Index trend
Previous Quarterly Editions
Expropriation risk: 68 68 68 68 ► Political violence risk:66 67 67 66 ►Terrorism risk:82 82 83 85 ►Exchange transfer and trade sanction risk: 73 64 64 64 ►Sovereign default risk:82 82 82 82 ►
Overall Risk Temperature: 75 (High) TREND ►
Special topic: Relationship with the 'global rules-based order'
President Bola Tinubu was inaugurated in May 2023 as Africa’s most populous country faces its most formidable security and economic challenges ever. Tinubu immediately scraped a fuel subsidy that was costing the country $10 billion a year and removed exchange rate restrictions that had inhibited domestic and foreign investment for much of the past decade.
The decision to open up the economy to foreign investment flows is a clear sign that Tinubu embraces the rules-based international order and its emphasis on multiparty democracy, free trade and cross-border investment flows.
Moreover, Tinubu is chairman of the Economic Community of West African States (ECOWAS) — the West African regional trading bloc. He is likely to leverage this position and Nigeria’s power to promote the rules-based international order and help facilitate trade and investment across ECOWAS and the wider African Union.

**TASK PROMPT**
Could you resume the risk report on President Tinubu and the rules-based international order, carrying it on from its final sentence?

**EXTRACTED RECORDS**
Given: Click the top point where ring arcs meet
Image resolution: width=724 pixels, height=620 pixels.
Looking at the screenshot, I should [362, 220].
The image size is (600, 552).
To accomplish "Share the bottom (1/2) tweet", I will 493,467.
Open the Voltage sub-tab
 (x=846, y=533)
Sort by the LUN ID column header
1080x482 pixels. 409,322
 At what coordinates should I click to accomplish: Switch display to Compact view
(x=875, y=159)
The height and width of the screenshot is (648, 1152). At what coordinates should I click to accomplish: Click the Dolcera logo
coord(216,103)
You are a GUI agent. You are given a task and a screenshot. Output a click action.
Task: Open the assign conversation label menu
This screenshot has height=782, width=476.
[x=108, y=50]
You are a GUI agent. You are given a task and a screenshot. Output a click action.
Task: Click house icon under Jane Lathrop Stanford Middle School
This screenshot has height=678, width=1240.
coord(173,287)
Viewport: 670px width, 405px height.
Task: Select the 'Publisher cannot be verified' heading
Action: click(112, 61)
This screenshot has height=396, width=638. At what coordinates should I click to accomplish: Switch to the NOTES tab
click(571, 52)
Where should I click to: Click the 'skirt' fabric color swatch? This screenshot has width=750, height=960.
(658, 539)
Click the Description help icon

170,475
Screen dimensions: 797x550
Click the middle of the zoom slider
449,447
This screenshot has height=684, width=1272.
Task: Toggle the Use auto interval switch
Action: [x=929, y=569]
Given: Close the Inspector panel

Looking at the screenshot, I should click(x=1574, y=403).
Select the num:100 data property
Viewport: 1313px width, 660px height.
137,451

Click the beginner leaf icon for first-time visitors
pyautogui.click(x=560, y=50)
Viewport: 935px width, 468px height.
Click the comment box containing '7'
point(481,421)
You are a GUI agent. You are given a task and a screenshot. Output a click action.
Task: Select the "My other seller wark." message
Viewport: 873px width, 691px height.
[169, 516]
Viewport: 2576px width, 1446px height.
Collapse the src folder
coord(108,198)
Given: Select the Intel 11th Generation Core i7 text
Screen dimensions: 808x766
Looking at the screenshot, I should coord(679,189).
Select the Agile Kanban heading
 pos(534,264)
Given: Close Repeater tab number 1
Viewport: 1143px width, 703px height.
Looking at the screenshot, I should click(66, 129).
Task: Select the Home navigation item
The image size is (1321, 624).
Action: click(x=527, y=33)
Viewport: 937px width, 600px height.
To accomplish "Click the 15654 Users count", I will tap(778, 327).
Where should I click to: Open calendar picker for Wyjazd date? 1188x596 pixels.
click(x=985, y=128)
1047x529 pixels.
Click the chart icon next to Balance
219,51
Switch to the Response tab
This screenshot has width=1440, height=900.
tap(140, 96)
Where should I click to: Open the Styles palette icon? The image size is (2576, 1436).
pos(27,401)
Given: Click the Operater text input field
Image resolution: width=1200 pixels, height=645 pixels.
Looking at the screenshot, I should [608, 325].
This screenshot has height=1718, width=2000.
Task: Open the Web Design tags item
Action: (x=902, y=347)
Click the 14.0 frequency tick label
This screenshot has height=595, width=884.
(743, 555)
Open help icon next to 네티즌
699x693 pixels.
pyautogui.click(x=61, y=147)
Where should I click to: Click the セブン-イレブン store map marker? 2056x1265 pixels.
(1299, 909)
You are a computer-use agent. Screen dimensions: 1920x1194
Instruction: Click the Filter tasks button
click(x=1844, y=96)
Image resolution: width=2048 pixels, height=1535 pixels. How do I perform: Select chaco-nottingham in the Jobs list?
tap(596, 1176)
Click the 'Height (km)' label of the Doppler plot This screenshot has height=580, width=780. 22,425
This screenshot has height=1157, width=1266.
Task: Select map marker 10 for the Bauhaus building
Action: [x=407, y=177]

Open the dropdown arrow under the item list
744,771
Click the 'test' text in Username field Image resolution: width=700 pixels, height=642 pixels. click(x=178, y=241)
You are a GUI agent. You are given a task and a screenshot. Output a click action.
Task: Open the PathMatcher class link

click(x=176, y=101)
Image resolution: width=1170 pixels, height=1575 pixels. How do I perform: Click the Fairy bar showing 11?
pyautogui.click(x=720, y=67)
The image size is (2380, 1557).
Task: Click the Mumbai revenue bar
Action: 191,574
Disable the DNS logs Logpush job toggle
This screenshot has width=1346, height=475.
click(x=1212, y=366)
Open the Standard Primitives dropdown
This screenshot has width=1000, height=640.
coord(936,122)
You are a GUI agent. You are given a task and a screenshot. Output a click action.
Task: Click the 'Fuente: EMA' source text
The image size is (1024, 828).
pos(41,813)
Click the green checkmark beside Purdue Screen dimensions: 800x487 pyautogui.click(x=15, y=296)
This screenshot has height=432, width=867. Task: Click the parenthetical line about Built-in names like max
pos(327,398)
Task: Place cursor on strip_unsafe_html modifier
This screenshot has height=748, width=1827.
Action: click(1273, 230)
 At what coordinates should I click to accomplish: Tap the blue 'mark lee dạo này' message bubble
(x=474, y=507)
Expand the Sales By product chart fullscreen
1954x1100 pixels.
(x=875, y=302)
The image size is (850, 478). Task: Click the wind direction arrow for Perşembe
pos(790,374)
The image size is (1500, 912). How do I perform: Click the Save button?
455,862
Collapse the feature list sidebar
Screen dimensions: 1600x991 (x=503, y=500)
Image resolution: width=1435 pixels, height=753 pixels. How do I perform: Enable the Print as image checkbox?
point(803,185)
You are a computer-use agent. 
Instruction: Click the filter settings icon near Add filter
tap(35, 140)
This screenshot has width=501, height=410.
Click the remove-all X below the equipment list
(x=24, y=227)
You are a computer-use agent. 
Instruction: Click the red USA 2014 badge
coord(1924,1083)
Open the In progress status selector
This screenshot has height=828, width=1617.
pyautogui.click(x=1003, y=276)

**ANSWER TO THE PROBLEM**
In concert with other African leaders, Tinubu can be expected to amplify Nigeria and Africa’s voice on the world stage. This includes calling for the reform of global fora such as the United Nations Security Council, the G20 (the African Union was invited to become a permanent member of the G20 in 2023), and the Bretton Woods institutions of the International Monetary Fund and the World Bank. The goal is to make those institutions more supportive of Africa’s much-neglected development needs.
The erosion of the rules-based international order or its unlikely collapse would severely damage Nigeria’s long-term economic prospects. China or Russia alone would be unlikely to satisfy the country’s need for capital and technology transfers.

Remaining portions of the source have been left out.